_ABOUT THIS TASK_
The lines from the one holding "Task: Click the 30 Jun 00:00 time axis label" to the final line of the listing below are to be duplicated exactly, with both ends included and pictures omitted.

_INPUT DATA_
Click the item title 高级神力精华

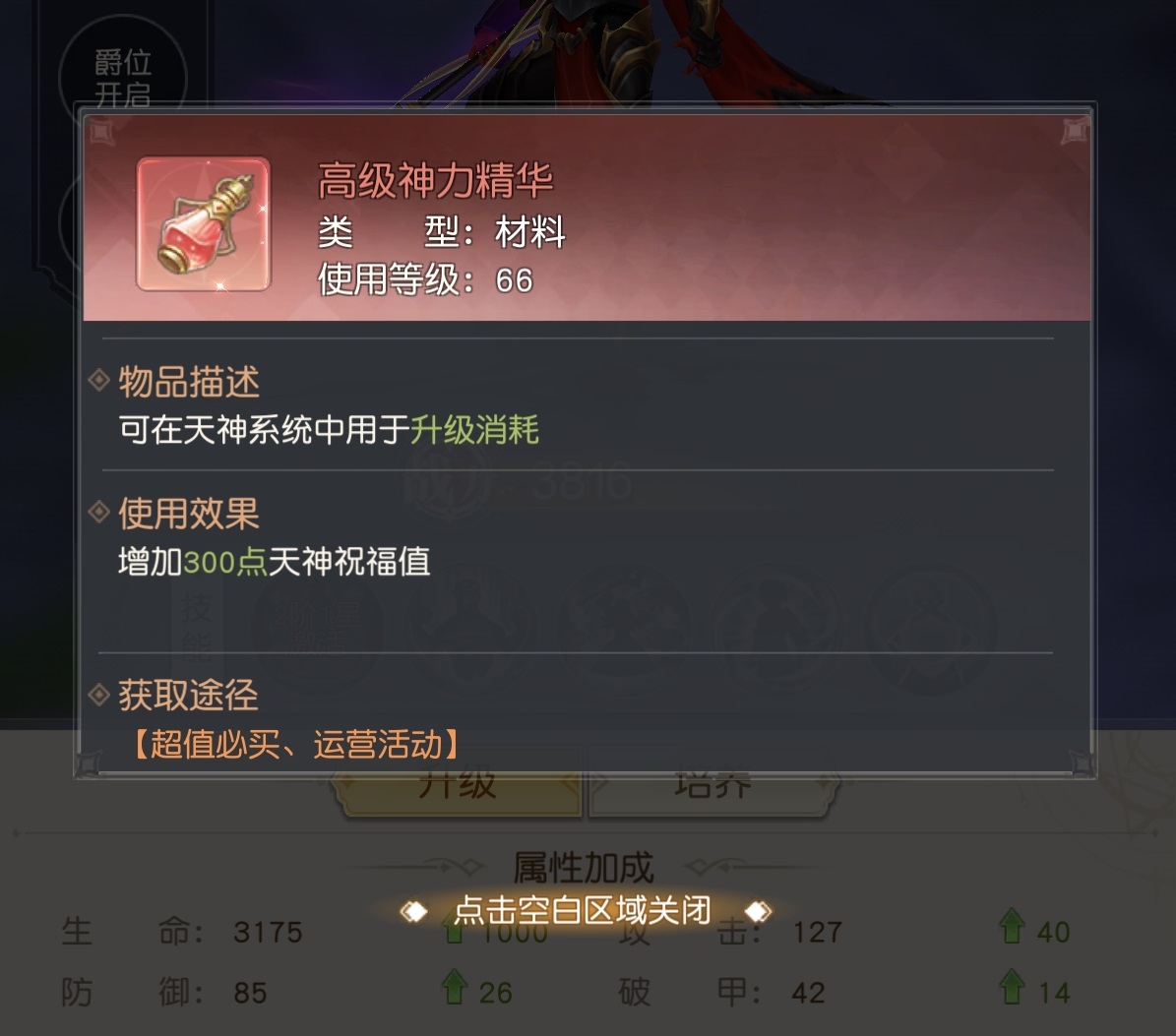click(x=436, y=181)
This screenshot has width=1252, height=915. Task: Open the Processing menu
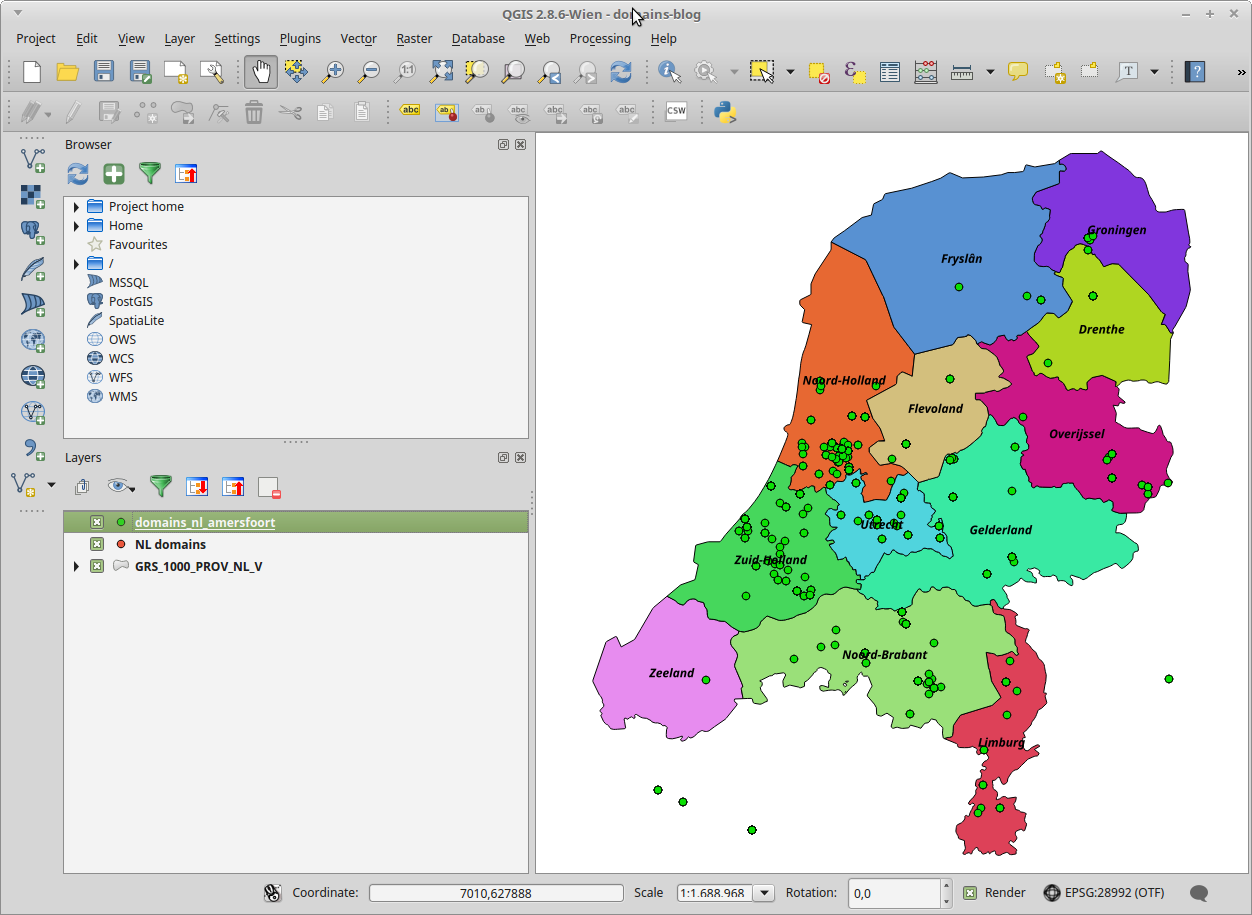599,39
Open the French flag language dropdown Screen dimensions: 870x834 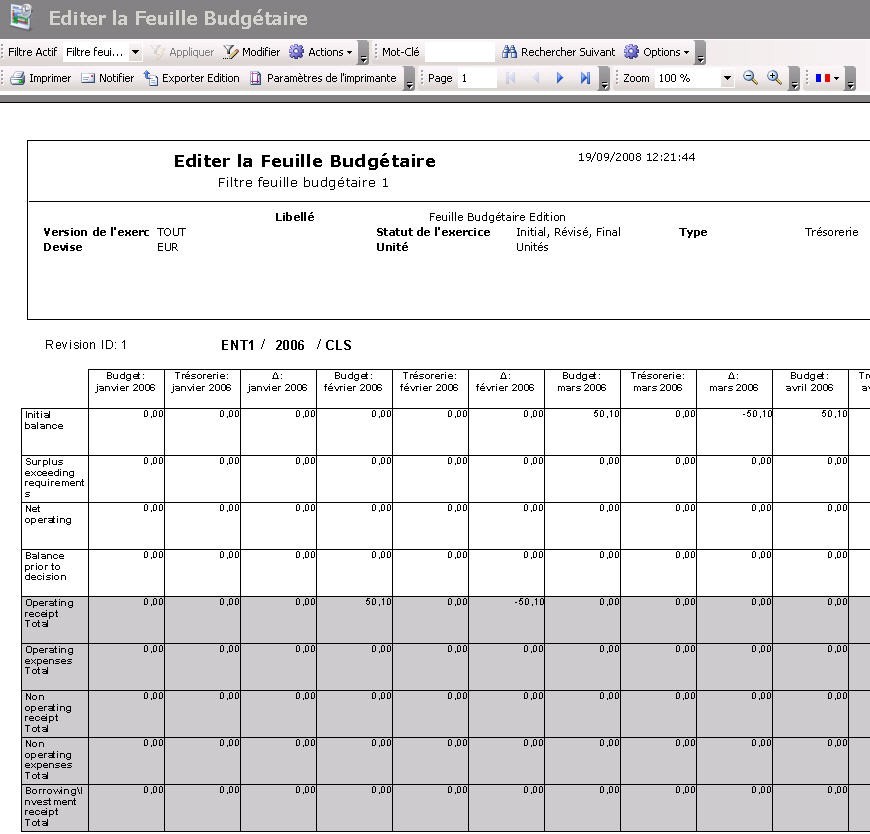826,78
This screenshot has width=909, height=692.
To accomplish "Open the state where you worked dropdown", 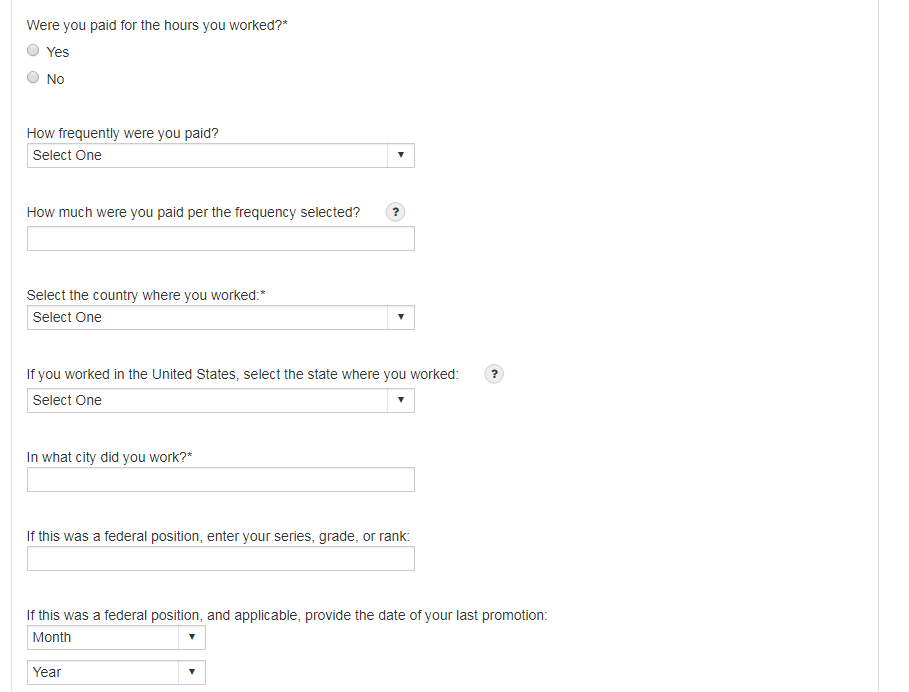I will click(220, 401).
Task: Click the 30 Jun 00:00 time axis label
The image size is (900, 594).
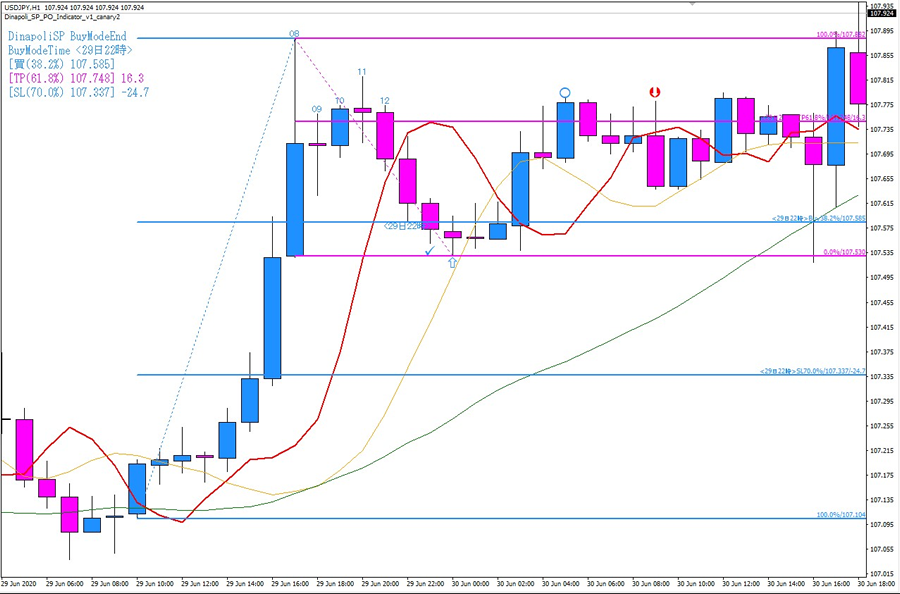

_SOLVED PROBLEM_
Task: Click the 30 Jun 00:00 time axis label
The image size is (900, 594).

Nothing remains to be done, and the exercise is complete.